Use thin strokes for anti-aliased text

Anti-aliased text will be drawn with thinner strokes by default on Retina displays when the background color is darker than the foreground color. The effect may be more or less visible depending on your particular hardware and OS version. You can configure when thin strokes are used depending on display type and colors.

Use built-in Powerline glyphs

When enabled, iTerm2 renders Powerline glyphs itself rather than using what is built-in to the font. These glyphs tend to line up better with other elements than font-provided glyphs.

Enable subpixel anti-aliasing (macOS 10.14 and 10.15 only)

When enabled, subpixel anti-aliasing is enabled throughout the application. You must restart iTerm2 for this to take effect. Subpixel anti-aliasing uses artifacts of LCD displays to improve the perceived resolution. Enabling this incurs a minor performance penalty for drawing operations.

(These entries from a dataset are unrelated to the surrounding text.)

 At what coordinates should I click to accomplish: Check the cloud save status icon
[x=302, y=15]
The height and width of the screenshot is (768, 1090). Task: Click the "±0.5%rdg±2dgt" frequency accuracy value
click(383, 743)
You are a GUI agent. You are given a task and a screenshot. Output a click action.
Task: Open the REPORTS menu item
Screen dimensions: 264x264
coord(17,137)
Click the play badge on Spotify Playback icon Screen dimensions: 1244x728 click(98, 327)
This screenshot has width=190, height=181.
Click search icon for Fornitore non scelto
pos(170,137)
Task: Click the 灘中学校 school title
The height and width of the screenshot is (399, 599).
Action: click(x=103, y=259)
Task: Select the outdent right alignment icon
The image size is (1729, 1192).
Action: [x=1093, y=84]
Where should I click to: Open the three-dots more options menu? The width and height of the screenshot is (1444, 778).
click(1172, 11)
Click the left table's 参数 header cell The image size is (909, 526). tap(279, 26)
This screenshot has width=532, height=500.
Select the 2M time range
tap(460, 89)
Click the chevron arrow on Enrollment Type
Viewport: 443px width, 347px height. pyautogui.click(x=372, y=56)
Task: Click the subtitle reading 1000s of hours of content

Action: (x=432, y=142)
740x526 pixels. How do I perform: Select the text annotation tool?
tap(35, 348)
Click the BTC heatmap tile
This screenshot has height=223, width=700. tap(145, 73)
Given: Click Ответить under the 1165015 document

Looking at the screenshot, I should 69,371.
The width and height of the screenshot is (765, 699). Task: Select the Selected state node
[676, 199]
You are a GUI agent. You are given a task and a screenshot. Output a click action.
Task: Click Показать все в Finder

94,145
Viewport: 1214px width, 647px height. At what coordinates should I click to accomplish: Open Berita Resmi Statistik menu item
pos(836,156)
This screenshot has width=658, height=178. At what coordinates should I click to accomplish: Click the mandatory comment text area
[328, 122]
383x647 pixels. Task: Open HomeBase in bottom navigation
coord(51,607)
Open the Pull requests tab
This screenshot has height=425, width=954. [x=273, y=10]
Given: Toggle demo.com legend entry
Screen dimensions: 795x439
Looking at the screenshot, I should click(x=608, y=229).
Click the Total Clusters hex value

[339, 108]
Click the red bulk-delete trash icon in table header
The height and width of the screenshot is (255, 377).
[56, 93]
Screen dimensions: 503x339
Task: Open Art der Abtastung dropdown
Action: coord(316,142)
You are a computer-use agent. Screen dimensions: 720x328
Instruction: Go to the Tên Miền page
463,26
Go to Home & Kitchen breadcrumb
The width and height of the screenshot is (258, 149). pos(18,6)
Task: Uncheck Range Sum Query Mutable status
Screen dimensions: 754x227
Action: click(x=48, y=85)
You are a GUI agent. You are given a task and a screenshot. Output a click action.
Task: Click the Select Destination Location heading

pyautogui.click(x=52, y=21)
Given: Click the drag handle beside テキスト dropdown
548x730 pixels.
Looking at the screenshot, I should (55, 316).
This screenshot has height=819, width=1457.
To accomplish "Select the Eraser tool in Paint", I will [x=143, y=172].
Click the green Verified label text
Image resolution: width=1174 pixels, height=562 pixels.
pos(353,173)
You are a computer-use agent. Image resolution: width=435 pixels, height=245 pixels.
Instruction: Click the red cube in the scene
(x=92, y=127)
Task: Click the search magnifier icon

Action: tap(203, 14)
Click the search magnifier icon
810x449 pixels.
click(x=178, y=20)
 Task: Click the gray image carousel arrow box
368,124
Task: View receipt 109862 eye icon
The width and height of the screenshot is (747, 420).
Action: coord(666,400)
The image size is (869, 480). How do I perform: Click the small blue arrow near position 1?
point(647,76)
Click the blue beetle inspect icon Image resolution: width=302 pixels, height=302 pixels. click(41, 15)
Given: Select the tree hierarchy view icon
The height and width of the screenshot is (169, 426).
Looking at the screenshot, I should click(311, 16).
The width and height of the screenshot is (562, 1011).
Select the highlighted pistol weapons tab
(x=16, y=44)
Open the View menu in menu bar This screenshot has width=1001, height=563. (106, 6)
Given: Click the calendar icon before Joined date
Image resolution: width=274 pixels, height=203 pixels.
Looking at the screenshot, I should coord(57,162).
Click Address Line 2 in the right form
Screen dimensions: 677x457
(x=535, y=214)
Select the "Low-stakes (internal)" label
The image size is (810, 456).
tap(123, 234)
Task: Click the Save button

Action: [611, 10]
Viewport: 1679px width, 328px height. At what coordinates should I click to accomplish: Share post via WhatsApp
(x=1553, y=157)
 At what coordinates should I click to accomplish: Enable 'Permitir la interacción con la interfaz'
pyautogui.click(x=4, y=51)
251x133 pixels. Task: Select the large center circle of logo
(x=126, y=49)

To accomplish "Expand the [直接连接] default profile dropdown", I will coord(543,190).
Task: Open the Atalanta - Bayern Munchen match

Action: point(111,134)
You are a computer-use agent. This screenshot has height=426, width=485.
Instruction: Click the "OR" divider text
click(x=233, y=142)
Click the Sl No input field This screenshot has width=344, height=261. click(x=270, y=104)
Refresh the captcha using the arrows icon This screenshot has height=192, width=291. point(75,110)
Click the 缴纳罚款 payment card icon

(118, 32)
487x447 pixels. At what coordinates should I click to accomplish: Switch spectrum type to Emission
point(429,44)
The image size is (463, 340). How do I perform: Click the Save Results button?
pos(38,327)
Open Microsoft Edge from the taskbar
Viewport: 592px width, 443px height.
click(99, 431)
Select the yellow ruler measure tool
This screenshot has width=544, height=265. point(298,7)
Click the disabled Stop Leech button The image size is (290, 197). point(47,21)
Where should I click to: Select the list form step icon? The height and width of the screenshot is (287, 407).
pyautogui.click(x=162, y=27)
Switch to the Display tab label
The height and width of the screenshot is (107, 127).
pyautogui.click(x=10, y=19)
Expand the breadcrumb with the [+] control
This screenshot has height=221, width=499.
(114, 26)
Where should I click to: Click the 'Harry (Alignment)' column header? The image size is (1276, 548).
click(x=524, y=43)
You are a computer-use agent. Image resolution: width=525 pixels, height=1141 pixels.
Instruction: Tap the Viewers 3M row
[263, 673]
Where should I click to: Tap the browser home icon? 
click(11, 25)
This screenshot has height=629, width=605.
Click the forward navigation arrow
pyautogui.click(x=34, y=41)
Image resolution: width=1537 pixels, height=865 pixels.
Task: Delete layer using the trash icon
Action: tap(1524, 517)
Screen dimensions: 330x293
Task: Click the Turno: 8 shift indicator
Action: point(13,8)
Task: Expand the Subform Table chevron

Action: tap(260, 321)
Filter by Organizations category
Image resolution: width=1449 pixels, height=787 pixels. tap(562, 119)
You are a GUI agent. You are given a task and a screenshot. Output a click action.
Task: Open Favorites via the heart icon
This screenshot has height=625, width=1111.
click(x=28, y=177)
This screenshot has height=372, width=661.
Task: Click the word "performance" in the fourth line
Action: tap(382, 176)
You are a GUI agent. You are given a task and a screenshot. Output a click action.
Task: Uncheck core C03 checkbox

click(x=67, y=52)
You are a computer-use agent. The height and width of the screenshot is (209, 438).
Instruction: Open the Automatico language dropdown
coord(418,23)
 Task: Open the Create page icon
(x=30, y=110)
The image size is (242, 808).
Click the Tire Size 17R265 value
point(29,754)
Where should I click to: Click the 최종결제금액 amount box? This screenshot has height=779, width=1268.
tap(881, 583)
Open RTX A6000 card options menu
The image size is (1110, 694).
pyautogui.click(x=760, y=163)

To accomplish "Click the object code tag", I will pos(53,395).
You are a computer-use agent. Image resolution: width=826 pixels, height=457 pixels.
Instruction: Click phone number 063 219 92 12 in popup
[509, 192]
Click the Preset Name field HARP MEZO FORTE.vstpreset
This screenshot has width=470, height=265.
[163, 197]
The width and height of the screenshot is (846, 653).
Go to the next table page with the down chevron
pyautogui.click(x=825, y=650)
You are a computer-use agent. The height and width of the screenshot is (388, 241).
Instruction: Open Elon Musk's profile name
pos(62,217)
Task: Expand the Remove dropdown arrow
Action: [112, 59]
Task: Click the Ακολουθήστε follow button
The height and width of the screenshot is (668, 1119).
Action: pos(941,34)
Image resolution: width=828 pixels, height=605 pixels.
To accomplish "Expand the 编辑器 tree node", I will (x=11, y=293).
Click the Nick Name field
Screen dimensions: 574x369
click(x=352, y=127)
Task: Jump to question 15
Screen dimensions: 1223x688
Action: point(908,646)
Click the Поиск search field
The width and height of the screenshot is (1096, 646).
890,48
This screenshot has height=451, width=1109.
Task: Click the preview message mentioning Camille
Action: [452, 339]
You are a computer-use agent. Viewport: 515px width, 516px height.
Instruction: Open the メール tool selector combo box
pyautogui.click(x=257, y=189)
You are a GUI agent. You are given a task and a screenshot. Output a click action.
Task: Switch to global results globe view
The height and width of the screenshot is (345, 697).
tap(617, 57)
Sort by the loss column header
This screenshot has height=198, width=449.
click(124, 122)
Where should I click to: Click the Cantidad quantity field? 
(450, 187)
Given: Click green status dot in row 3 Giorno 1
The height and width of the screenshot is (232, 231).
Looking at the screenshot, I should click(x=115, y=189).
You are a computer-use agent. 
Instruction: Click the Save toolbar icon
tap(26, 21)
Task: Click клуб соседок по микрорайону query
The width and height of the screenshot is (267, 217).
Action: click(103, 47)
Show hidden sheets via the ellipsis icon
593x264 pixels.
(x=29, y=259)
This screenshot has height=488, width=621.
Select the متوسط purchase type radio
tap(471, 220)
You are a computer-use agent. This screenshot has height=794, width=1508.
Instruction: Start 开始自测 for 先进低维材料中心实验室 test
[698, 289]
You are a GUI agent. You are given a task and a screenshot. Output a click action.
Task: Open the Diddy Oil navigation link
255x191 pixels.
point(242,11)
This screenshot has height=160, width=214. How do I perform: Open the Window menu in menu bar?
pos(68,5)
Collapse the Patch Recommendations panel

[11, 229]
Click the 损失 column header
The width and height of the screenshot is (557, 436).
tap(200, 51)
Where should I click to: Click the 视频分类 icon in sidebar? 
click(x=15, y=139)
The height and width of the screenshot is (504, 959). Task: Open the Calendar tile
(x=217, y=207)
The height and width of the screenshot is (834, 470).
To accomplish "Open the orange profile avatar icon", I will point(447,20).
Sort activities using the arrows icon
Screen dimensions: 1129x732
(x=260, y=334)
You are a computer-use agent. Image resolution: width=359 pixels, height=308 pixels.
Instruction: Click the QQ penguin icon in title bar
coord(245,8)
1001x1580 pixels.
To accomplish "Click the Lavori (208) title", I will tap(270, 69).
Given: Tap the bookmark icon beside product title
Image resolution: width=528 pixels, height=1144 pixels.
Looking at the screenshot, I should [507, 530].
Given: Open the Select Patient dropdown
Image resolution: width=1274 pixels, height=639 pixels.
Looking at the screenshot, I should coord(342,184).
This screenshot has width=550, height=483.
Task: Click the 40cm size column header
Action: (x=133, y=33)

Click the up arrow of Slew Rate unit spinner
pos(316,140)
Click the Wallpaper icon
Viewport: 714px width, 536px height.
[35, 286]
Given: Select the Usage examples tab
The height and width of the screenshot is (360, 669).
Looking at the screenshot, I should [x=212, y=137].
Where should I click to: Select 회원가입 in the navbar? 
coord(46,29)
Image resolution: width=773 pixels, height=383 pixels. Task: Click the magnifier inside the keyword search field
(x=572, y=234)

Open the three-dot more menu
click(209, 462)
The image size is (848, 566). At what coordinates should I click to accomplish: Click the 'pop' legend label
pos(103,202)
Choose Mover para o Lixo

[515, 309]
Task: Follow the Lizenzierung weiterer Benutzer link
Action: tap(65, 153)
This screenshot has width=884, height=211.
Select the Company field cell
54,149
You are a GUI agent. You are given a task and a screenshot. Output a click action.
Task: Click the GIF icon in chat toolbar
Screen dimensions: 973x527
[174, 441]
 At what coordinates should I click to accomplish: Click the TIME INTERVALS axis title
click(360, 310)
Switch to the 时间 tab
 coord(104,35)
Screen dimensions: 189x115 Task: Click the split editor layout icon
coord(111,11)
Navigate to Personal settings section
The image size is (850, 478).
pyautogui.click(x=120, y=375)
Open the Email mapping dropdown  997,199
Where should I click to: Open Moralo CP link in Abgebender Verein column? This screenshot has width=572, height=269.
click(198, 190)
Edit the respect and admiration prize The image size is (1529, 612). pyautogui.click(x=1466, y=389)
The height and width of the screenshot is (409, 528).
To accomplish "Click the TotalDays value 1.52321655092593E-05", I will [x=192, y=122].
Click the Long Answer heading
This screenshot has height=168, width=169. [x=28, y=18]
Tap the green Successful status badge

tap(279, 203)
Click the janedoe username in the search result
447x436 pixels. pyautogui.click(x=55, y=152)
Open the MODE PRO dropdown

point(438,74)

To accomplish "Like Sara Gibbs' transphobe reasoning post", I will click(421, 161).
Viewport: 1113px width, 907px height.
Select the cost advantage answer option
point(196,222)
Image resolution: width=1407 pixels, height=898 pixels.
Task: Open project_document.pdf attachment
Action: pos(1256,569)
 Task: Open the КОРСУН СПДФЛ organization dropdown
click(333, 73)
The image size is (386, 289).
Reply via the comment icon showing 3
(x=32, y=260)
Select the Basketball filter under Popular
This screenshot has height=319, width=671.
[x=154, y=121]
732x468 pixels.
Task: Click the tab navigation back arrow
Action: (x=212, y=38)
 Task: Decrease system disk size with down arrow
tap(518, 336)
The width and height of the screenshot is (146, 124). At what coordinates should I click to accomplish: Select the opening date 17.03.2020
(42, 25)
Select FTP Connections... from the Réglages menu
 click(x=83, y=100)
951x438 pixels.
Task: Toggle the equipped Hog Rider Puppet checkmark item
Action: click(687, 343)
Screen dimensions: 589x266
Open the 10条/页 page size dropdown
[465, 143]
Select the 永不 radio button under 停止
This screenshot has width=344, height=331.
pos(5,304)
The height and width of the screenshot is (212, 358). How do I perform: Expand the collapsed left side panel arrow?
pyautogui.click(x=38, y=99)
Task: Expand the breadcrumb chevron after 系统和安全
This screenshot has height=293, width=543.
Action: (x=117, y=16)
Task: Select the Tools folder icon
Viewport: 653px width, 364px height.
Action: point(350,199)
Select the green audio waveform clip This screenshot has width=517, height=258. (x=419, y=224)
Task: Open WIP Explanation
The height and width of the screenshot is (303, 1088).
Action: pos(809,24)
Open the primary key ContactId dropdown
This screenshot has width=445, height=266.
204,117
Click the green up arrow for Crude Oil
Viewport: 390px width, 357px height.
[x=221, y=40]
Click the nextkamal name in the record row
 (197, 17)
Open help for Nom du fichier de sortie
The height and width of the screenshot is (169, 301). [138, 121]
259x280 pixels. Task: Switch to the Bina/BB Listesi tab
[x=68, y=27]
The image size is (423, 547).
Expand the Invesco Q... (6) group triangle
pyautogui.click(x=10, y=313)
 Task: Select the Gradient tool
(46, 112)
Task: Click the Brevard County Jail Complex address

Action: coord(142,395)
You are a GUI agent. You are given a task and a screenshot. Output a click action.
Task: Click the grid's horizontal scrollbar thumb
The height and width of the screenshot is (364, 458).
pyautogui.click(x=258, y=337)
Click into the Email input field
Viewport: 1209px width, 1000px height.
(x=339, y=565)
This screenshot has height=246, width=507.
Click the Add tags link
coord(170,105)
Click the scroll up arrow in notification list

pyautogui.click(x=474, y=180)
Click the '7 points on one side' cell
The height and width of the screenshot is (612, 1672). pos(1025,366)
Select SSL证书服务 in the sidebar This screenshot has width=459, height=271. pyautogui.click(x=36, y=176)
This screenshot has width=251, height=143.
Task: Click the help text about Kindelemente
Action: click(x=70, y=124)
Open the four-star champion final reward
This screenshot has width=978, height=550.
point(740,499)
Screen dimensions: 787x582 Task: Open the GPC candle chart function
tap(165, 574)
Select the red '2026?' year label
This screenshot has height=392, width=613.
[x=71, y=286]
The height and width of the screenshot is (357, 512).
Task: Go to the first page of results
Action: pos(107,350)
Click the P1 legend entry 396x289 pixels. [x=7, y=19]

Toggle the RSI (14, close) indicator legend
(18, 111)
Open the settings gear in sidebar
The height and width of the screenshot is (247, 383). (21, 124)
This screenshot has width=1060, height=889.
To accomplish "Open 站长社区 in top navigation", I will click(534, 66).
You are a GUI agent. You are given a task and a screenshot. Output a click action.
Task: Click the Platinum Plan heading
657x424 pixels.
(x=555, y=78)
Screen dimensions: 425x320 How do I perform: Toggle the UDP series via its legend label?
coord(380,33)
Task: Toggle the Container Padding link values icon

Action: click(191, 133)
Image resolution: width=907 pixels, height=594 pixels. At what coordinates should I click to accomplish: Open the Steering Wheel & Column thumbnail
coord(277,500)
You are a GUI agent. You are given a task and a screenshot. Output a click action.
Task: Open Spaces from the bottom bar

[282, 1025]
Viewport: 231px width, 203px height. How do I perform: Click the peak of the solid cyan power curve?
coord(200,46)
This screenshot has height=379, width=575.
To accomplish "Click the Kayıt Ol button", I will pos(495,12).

This is not available in macOS 11.0 and later because Apple has removed support for it.

Use Unicode Version 9 Widths

Unicode version 9 offers better formatting for Emoji. If your applications have been updated to use these tables, you should enable this setting.

Treat ambiguous-width characters as double width

Some characters (e.g., Chinese ideograms) are double-width, and take two cells to display. Other characters (e.g., Latin letters) are single width and take only one cell to display. There is another category of characters known as "ambiguous width". One example of ambiguous-width characters are Greek letters. Depending on your application, you may prefer to display them as double-width or single-width. If most of the text you deal with is double-width, then you should enable this setting as it will help things to line up correctly in that context.

Unicode normalization form

This affects how text is processed on input. Most users will want no normalization. HFS+ normalization preserves the fullwidth attribute of composed characters.

Regular font

ASCII text (latin letters, numbers, and some symbols) will be drawn using this font. Select "Anti-aliased" to draw the text with smooth edges.

Non-ASCII font

All non-ASCII text (many accented Latin letters, non-Latin text, less-common symbols, and thousands of miscellaneous unicode characters) will be drawn with this font. It is recommended that you use the same point size for both regular and non-ASCII fonts. Select "Anti-aliased" to draw the text with smooth edges.


When enabled and you have a font that supports ligatures (such as FiraCode) then text will be rendered with ligatures. This makes drawing much slower for two reasons: first, it disables the GPU renderer. Second, it uses a slower API. Users on less-than-stellar hardware may not want to enable it.